Como funciona a rotina de um plantão em UTI
A dinâmica de um plantão em UTI é diferente de um pronto-socorro ou enfermaria. Você é responsável por pacientes graves e instáveis, o que exige atenção contínua.
Plantão típico de 12 horas em UTI:
- Passagem de plantão (30–60 min): revisão detalhada de cada leito
- Ronda inicial: avaliação clínica, ajuste de drogas vasoativas, parâmetros ventilatórios
- Procedimentos: acesso venoso central, intubação, drenagem, passagem de cateter
- Evolução e prescrição: documentação completa de cada paciente
- Intercorrências: PCR, instabilidade hemodinâmica, sepse
- Passagem de plantão final: atualização para o colega que assume
Protocolos essenciais que você precisa dominar
Para atuar com segurança em UTI, tenha fluência nos seguintes protocolos:
- Sepse e choque séptico (Surviving Sepsis Campaign)
- Ventilação mecânica protetora (ARDS Network)
- Sedação e analgesia (escala RASS, BPS)
- Nutrição em paciente crítico (ASPEN/ESPEN)
- Prevenção de TEV e úlcera de estresse
- Protocolo de morte encefálica (CFM 2.173/2017)
- Bundle de prevenção de infecção (PAV, ITU, IPCS)
Remuneração do plantão em UTI
Os valores variam conforme a região, rede (pública ou privada) e se o médico tem título de intensivista (TEA/AMIB).
| Tipo de UTI | 12 horas | 24 horas |
|---|---|---|
| UTI SUS (interior) | R$ 1.200–R$ 1.800 | R$ 2.400–R$ 3.500 |
| UTI SUS (capitais) | R$ 1.500–R$ 2.200 | R$ 3.000–R$ 4.500 |
| UTI privada | R$ 2.000–R$ 3.500 | R$ 4.000–R$ 7.000 |
| UTI privada (São Paulo/Rio) | R$ 2.500–R$ 4.000 | R$ 5.000–R$ 8.000 |
Com título AMIB, os valores podem ser 20–40% maiores em muitas instituições.
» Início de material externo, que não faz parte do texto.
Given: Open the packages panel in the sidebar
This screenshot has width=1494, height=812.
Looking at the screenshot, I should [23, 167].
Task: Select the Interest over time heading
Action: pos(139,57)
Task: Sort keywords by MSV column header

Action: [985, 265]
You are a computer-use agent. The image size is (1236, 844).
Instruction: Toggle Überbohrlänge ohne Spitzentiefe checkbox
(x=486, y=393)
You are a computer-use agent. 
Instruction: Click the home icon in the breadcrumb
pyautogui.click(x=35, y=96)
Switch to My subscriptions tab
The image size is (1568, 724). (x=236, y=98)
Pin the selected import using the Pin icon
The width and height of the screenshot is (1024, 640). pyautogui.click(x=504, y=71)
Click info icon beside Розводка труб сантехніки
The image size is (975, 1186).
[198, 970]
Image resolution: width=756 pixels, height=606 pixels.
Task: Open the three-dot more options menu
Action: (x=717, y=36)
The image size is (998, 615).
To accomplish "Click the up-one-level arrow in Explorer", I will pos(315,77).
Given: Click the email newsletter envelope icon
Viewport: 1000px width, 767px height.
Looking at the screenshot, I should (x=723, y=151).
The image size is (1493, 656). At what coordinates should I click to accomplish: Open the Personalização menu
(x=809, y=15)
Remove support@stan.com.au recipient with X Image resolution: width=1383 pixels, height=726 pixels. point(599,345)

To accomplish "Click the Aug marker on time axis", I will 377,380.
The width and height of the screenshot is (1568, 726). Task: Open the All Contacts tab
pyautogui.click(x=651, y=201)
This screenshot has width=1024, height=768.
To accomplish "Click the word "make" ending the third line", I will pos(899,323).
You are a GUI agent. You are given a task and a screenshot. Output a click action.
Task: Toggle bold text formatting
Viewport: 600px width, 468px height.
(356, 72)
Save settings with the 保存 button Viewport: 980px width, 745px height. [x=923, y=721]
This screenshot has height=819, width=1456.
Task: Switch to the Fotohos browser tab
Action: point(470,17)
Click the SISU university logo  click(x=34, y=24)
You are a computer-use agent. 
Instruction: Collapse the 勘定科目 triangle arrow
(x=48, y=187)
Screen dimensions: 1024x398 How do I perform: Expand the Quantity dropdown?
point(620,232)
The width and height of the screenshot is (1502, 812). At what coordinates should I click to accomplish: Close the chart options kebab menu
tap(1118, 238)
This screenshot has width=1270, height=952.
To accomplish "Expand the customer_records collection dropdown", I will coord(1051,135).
Quem pode dar plantão em UTI?
- Com título de intensivista (TEA): preferência em UTIs de referência
- Residentes de áreas afins (clínica médica, cirurgia, anestesiologia): aceitos em muitas UTIs
- Generalistas com experiência: atuam especialmente em UTIs de menor complexidade e no interior
Desafios reais do plantão em UTI
- Carga emocional elevada: óbitos frequentes, comunicação com familiares
- Decisões de alto risco: cada minuto conta em situações críticas
- Burnout: a taxa entre intensivistas é das mais altas da medicina
- Atualização constante: guidelines mudam frequentemente
Dicas para quem está começando
- Faça cursos de FCCS (Fundamental Critical Care Support) ou ENARM
- Comece em UTIs de menor complexidade para ganhar segurança
- Tenha um intensivista de referência para tirar dúvidas
- Use checklists — eles salvam vidas e reduzem erros
- Cuide da sua saúde mental desde o primeiro plantão
Vale a pena?
Para quem gosta de casos complexos e decisões rápidas, o plantão em UTI é uma das experiências mais intensas e gratificantes da medicina. A remuneração é atrativa, mas o preparo técnico e emocional precisa acompanhar.